> PROMPT: Strip the pictures and reproduce the rest of the listing exactly.

> DATASET:
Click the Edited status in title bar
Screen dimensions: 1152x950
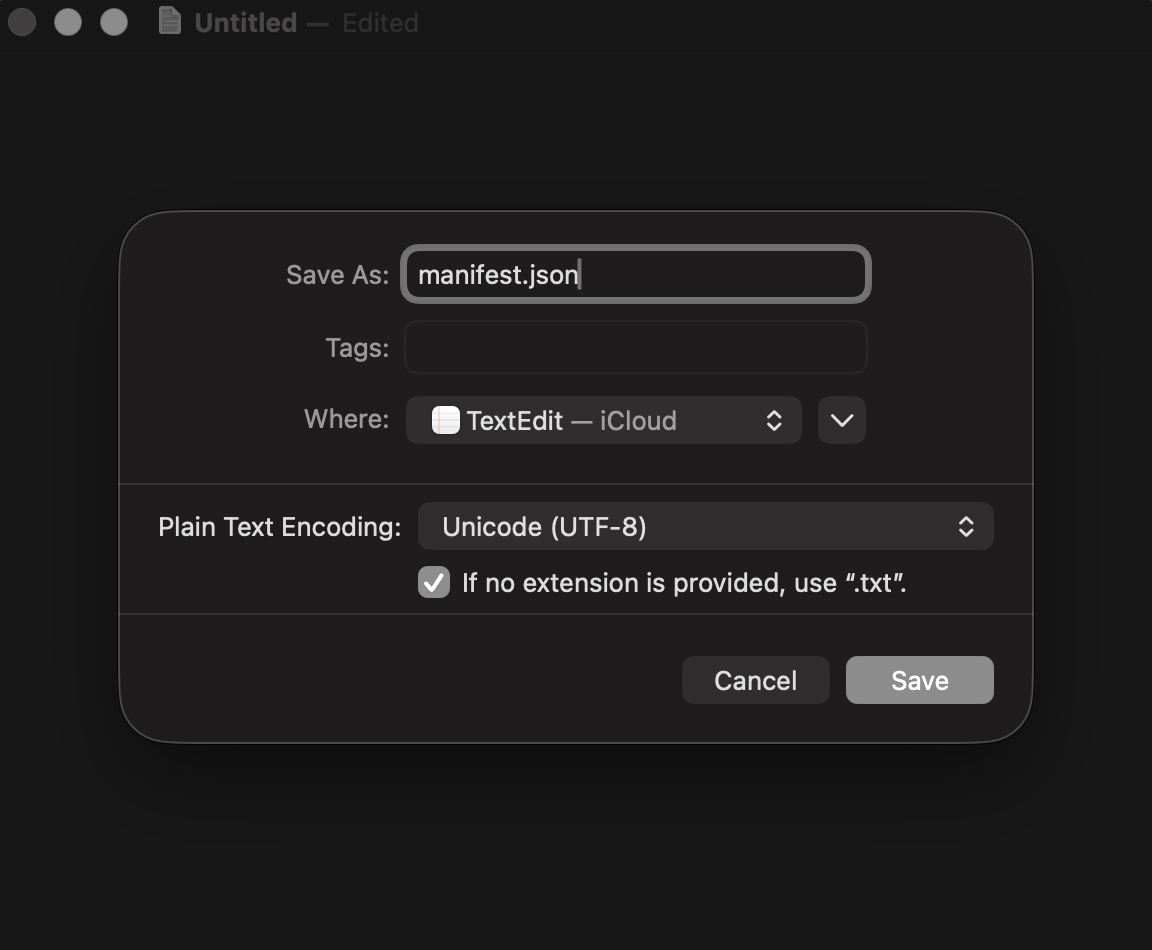(380, 22)
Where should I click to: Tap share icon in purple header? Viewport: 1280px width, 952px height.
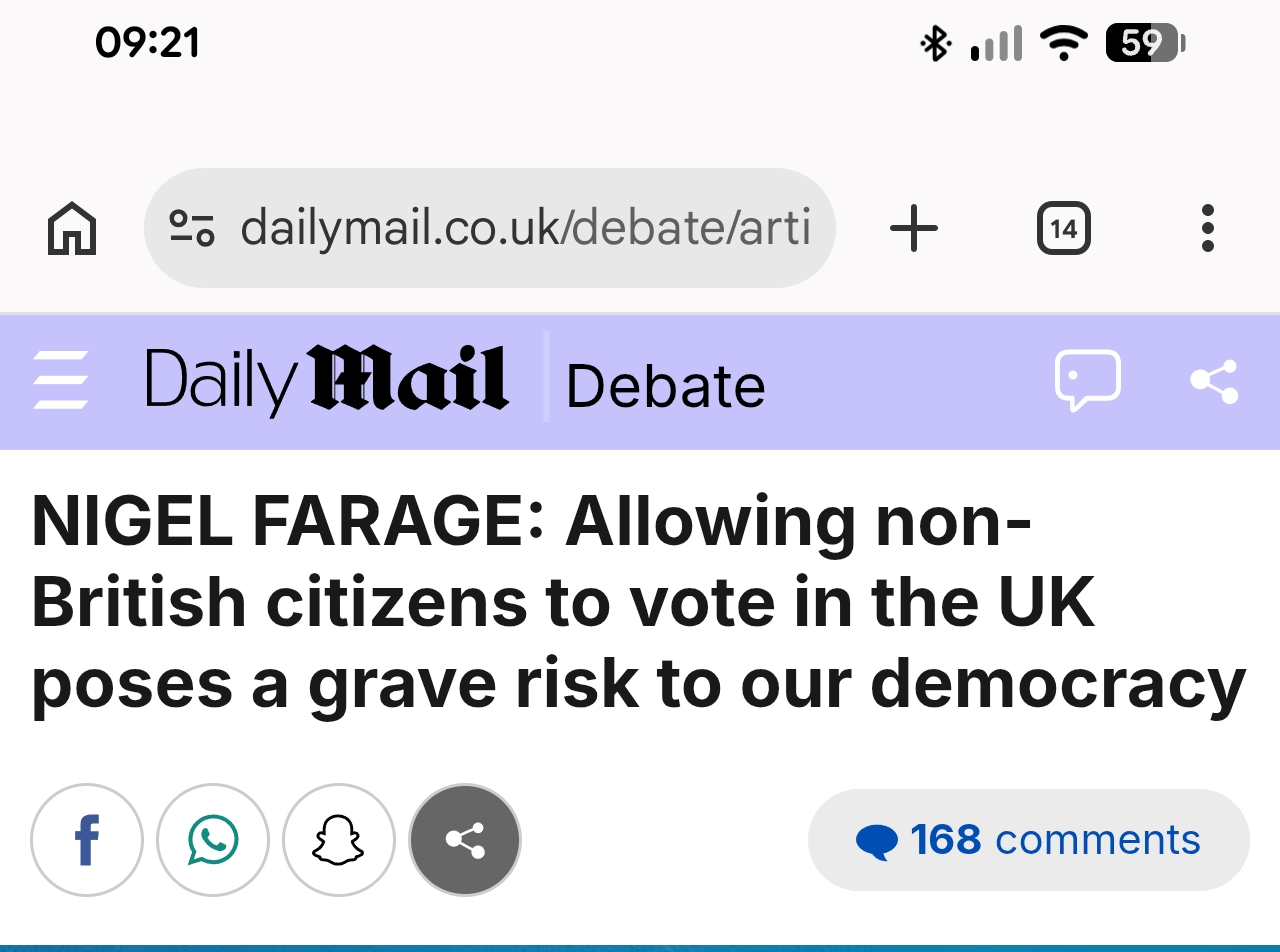(x=1214, y=381)
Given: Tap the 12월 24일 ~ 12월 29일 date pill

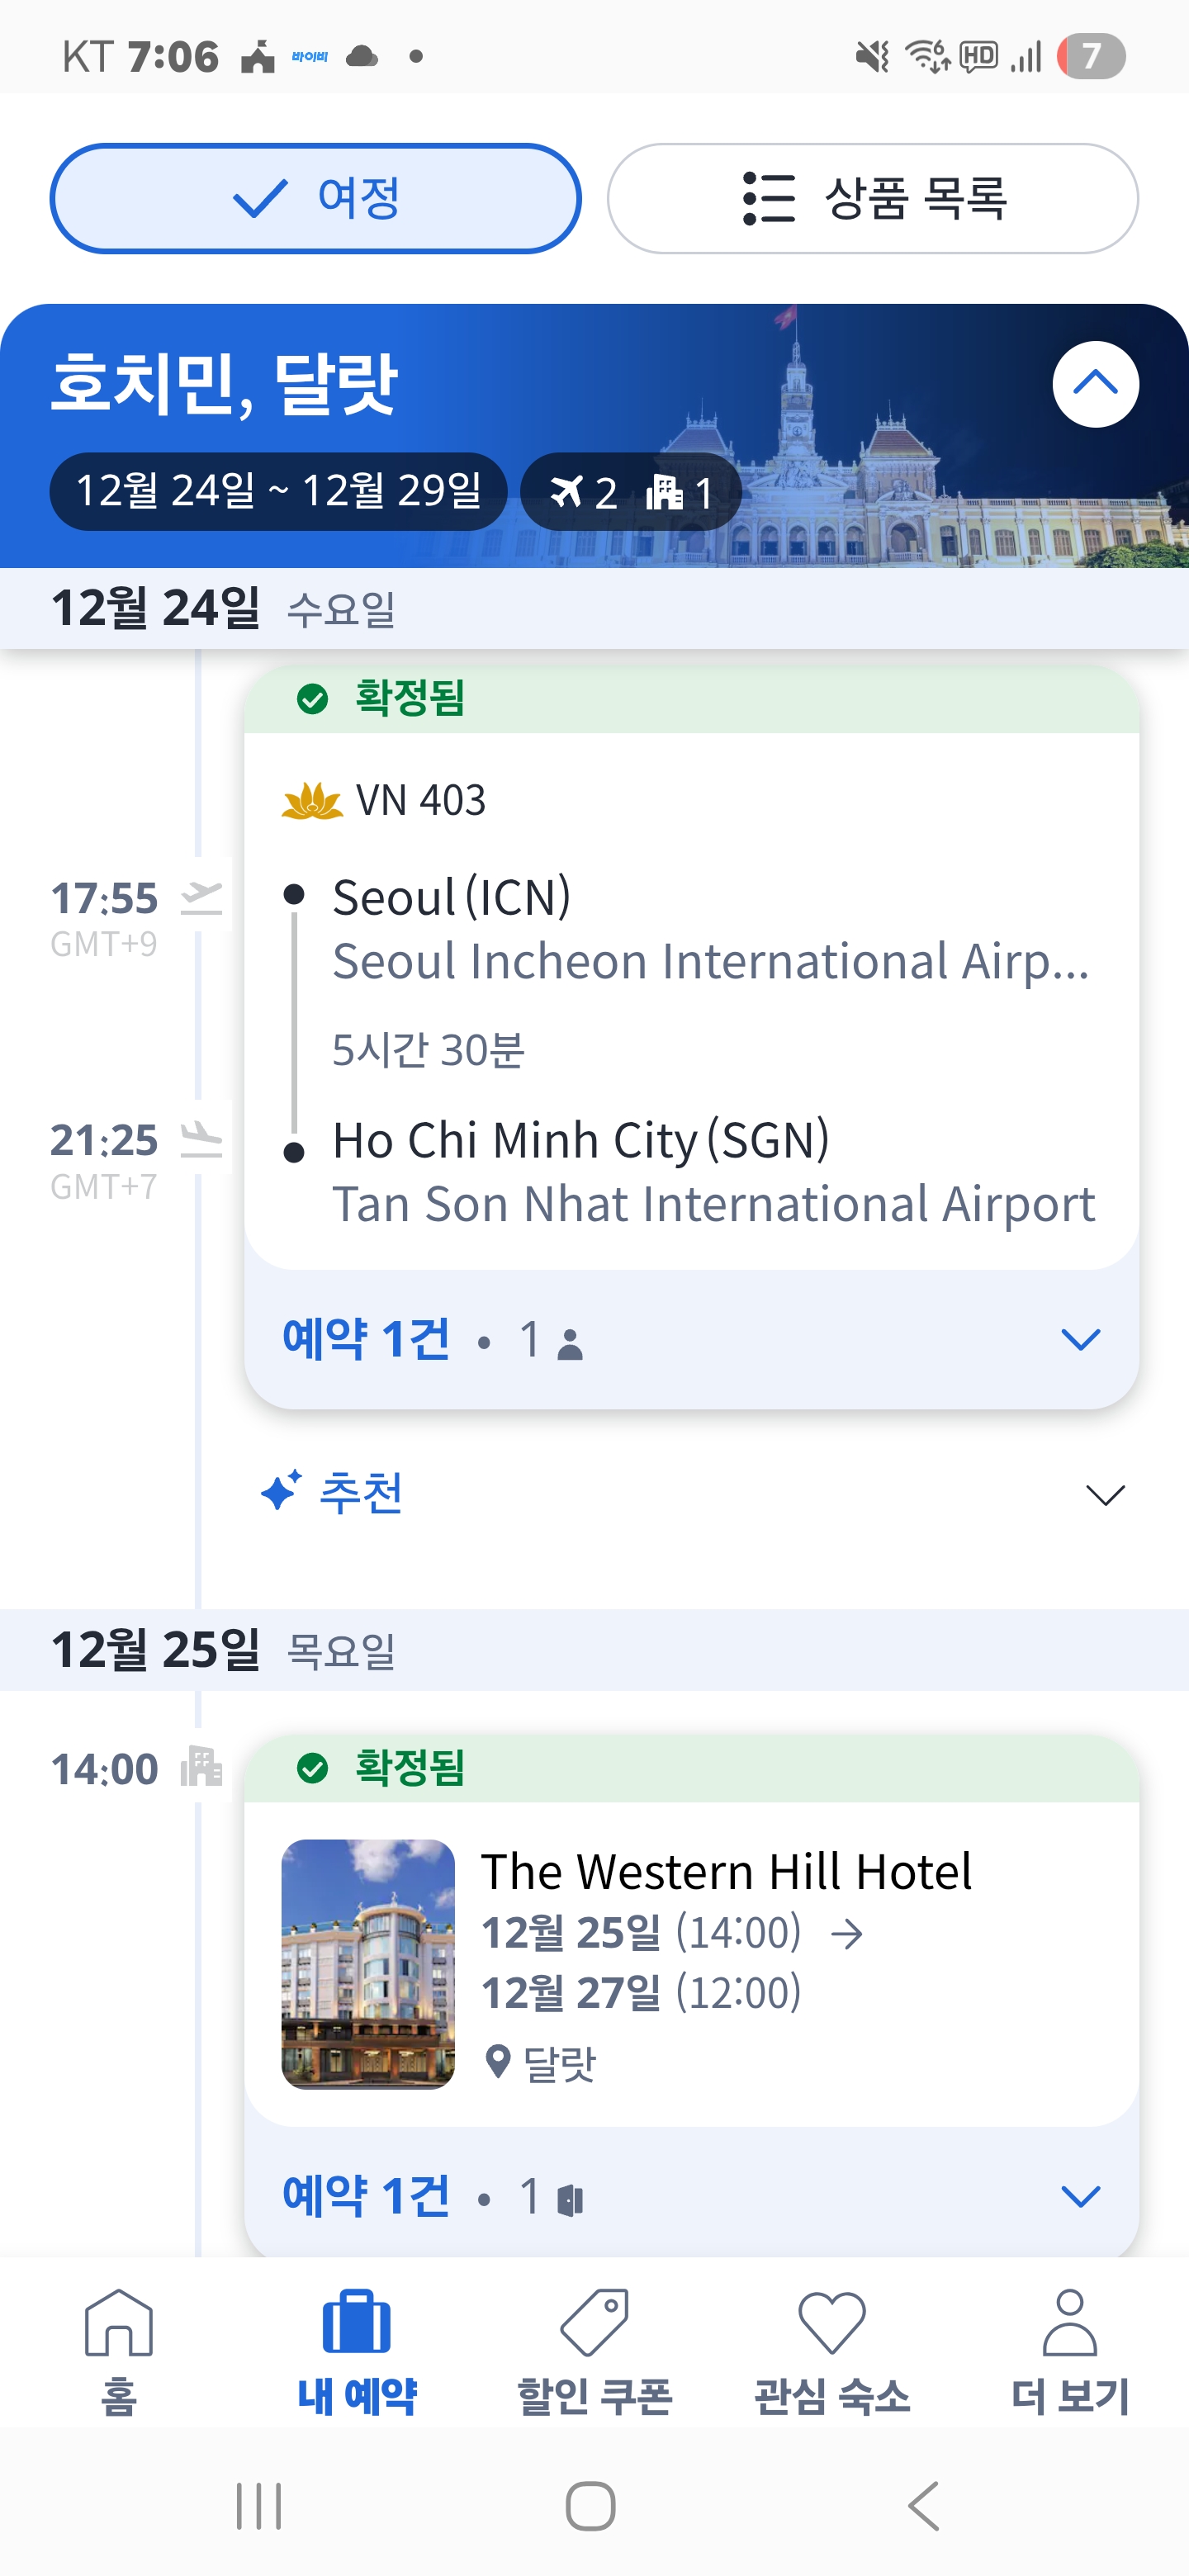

> RESPONSE BELOW:
Click the Edited status in title bar
Screen dimensions: 1152x950
(380, 22)
Where should I click to: Tap share icon in purple header? Viewport: 1280px width, 952px height.
(x=1214, y=381)
Given: Tap the 12월 24일 ~ 12월 29일 date pill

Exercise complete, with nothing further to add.